MinnPost photo by Karen Boros
Cam Winton would like to tie the mayor's pay to performance, such as his ability to improve basic services.

What does full-contact shadow-boxing look like?

A couple of dozen hard-core regular attendees at the events of the U of M’s Humphrey School may have witnessed a bout Thursday at noon when candidate Cam Winton outlined how a moderate Republican like him might approach the Minneapolis mayoral job, then submitted himself for civil-but-aggressive cross-examination by Larry Jacobs of the U’s Center for the Study of Politics and Governance. No blood — but possibly a bit of light — was shed.

The mayoral race features at least seven candidates. More may join the fray. The Humphrey School already hosted five leading candidates for a kickoff debate. Those five (four of them present or former members of the City Council plus one former Hennepin County commissioner) all seek the DFL endorsement (although only one has pledged to abide by it).

Winton was excluded from the earlier debate on grounds that it was limited to endorsement candidates. He protested that decision bitterly and publicly and attended the event to dramatize his exclusion. It was agreed that he would be allowed to give his views at a separate event, which is what turned into Thursday’s shadow-boxing.

Over the 68 years since 1945 – when Hubert Humphrey was elected Minneapolis mayor – the mayor’s office has been occupied by just one Republican for a single four-year stretch, and that Republican (P. Kenneth Peterson) left office in 1961. Although he prefers to say he is running for mayor as an independent, Winton doesn’t deny nor conceal that he identifies himself as some kind of Republican.

Winton is an attorney with experience in the wind energy industry. That gives his resume a strong whiff of environmental awareness to buy down some liberal Democratic suspicion. He helped create a company that was recently sold and he always mentions that the deal was structured so that the employees participated in the proceeds of the sale, another note to take on Democratic stereotypes of how Republicans do business. Winton has never held public office. He suggests that, compared to his opponents with long records in government, this might be an advantage. He frequently describes himself as one who would bring “a fresh pair of eyes” to the challenges of running a city.

Not beholden to unions

He would like you consider the possibility that the city might do well under the leadership of someone not as beholden to the public employees’ union as a typical Democrat must be, who is more open to non-government-centric approaches to solving problems, who would know how to make businesses feel welcome in the city, and who believes that in fiscally straitened times such as these, government has to focus on delivering basic services and not stray into areas that, at least in the eyes of a Republican, are better done by the private sector.

He has a very short list of what he believes should be the next mayor’s priorities, and they are pretty much all things that everyone in every big city wishes City Hall did better, specifically: police and fire, paving and plowing the streets, attracting new private-sector jobs and improving the schools.

Winton said he is the only candidate not seeking the endorsement of Education Minnesota – the teachers’ union.

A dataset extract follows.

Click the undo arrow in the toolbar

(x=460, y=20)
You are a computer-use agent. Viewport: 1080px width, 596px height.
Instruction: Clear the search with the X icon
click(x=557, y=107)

And it’s probably wise that he isn’t seeking that endorsement, since he says the teachers’ union “stands directly in the way” of making Minneapolis public schools “world class.” He went further and said that “we have some teachers who would do better to find another line of work” but whose job security is protected by the union. He would like to tie teacher pay to performance.

If he has his way, Winton said, Minneapolis will have longer school days and a longer school year. He also favors transitioning the pension program for municipal employees from its current, traditional defined-guaranteed benefit structure to a defined-contribution structure, so the city could cap its costs.

He would also like to tie the mayor’s pay – theoretically, that is, his own pay –  to performance, such as his ability to improve basic services.

Well, if you aren’t going to spend more money – and you want, as Winton explicitly does, to hire more cops — how do you pay the cops? You have to do less of other things that, while many of them might be nice, aren’t core services. Like what? He mentioned bike lanes and streetcars as “things that aren’t priorities.”

He believes taxpayer money could also be saved by avoiding overlaps between functions that are provided by, for example, both Minneapolis city and Hennepin County governments.


Winton laid out almost all of the ideas above during his opening statement, then sat down to face Jacobs’ cross-examination, which was rooted deeply in skepticism.

For decades, going to back at least to Don Fraser’s days as mayor in the 1980s and right through the current tenure of Mayor R.T. Rybak, Minneapolis mayors have made similar points about the need to combine duplicative functions, to make Minneapolis more business-friendly, to restrain the growth of municipal pensions. Rybak has waged big fights against the city unions. And all of those mayors were liberal DFLers. How do the same arguments, coming from Winton, qualify as evidence of a “fresh pair of eyes?” Jacobs asked, and asked the same or similar question about many of Winton’s ideas for change.

Larry Jacobs
Larry Jacobs

The interview portion of the program was remindful of Walter Mondale’s famous “Where’s the beef?” moment in debating Sen. Gary Hart during the 1984 presidential primaries.

Winton replied by, among other things, saluting Rybak as a “great mayor” and declining to criticize his performance in any way, which is interesting since, other than that remark and Winton’s general encomiums to Minneapolis as a great, great city, his pitch simultaneously depends on a portrayal of the city government as failing to do its most basic jobs while wasting money and energy on non-necessities. But Winton stood up to the grilling with good cheer. An atmosphere of strained civility hovered over the entire Q and A.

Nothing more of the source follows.